A tiny huff leaves Jesse’s nose. Not a laugh, not quite, but the first crack in the stillness.
Encouraged, Bron keeps his tone soft. “Your mama tells me you like rocks.”
I did not tell him that. Which means he noticed the fossil the other day, filed it away, and remembered. I hate how much that detail affects me.
Jesse looks down at the rock in his fist, then back up at Bron. “Best one.”
Bron places a hand dramatically to his chest. “An expert opinion. I respect that.”
Still no smile from Jesse, but the suspicion in his gaze has thinned into concentration. Bron stays exactly where he is, grounded on one knee, forearms relaxed over his thighs, making himself available rather than insistent. I realize I have been holding my breath.
“Mama says no eat rocks,” Jesse says finally.
Bron’s mouth twitches. “Wise policy.”
“You eat dumb stuff?”
“All the time,” Bron says gravely. “Historically, I’ve made many poor decisions.”
That one almost gets me. I look away quickly, pretending interest in the foam blocks stacked by the activity wall.

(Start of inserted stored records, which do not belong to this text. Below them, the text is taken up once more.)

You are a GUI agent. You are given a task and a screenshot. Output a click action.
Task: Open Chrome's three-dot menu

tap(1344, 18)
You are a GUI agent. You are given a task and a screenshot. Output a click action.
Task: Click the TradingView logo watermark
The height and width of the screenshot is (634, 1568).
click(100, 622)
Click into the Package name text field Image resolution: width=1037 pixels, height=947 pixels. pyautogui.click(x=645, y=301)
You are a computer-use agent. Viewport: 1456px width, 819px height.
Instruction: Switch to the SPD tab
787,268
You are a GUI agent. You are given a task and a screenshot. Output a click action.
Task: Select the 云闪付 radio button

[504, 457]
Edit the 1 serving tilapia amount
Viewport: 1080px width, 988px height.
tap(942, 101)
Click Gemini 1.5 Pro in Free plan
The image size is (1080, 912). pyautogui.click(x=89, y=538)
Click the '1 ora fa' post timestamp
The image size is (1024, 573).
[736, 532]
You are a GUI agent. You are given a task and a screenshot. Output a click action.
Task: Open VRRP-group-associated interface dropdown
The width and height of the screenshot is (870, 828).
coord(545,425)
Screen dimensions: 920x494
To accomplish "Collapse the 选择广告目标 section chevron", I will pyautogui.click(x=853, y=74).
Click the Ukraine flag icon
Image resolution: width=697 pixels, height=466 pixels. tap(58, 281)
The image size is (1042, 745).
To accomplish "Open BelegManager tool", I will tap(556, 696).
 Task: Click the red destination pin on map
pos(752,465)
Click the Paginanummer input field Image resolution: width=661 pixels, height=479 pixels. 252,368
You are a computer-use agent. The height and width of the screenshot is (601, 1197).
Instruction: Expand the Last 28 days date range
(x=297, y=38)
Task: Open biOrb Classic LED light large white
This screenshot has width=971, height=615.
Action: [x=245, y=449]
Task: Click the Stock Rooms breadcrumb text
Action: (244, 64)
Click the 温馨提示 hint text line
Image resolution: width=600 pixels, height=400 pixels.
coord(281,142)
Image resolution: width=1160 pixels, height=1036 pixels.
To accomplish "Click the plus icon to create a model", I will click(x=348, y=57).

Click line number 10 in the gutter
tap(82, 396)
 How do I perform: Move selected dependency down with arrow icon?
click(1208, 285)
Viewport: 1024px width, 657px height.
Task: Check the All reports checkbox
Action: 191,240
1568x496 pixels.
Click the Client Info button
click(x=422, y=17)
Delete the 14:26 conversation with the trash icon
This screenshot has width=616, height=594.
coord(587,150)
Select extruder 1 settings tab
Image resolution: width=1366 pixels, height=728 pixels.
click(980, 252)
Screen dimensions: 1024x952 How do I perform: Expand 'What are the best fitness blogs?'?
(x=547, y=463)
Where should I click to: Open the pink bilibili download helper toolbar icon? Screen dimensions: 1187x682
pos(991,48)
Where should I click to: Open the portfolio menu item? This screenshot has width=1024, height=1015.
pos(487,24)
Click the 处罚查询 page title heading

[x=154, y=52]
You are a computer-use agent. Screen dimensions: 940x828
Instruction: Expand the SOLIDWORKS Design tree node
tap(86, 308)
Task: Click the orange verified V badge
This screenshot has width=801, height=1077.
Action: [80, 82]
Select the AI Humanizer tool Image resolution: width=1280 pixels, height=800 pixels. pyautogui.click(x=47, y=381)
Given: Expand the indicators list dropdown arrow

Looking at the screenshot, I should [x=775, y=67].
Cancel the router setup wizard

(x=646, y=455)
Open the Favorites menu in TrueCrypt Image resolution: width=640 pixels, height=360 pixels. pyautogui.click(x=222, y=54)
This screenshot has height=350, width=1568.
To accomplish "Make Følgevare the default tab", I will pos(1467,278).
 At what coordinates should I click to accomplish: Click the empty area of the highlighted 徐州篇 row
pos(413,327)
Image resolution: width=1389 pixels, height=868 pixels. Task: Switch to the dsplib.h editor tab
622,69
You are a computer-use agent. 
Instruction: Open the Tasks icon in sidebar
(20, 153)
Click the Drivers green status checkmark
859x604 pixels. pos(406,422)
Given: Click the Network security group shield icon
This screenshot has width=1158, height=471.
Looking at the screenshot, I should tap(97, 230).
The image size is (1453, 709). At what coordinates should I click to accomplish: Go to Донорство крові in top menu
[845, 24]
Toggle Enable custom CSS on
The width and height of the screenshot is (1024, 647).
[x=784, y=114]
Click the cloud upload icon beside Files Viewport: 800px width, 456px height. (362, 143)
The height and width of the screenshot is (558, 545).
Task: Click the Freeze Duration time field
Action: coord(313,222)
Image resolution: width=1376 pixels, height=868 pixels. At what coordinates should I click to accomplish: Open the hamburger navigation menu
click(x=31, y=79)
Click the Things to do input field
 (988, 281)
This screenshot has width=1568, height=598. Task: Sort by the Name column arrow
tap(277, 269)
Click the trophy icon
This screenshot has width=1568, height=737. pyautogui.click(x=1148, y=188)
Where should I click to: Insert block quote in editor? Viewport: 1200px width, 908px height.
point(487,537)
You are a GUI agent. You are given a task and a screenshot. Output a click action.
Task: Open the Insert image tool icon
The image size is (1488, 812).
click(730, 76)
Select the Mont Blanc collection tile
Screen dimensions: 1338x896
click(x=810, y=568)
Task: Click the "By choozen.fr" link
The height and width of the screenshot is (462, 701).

Jesse absorbs this information with due seriousness.
Then he shifts, sliding off my lap onto the mat.
He keeps one hand on my knee for balance and takes two small steps closer to Bron, though not close enough to touch.
The room seems to narrow around that distance.
I am aware of the soft whirr of the ceiling air system, the squeak of a toy wheel somewhere across the commons, the faint lavender-clean scent of the blanket stack on the nearby shelf.
Every little sound and smell sharpens while my body waits.
Bron doesn’t move toward him.
Good.
Very good.
“You buildin’ something?” he asks.
“Pile.”
“Excellent project. Strong concept. Very advanced.”
Jesse glances back at his arrangement on the mat, then at the fossil in his hand. He looks at Bron again, golden eyes intent, weighing something private. The pause stretches. Bron remains still enough that I can almost feel the effort it costs him.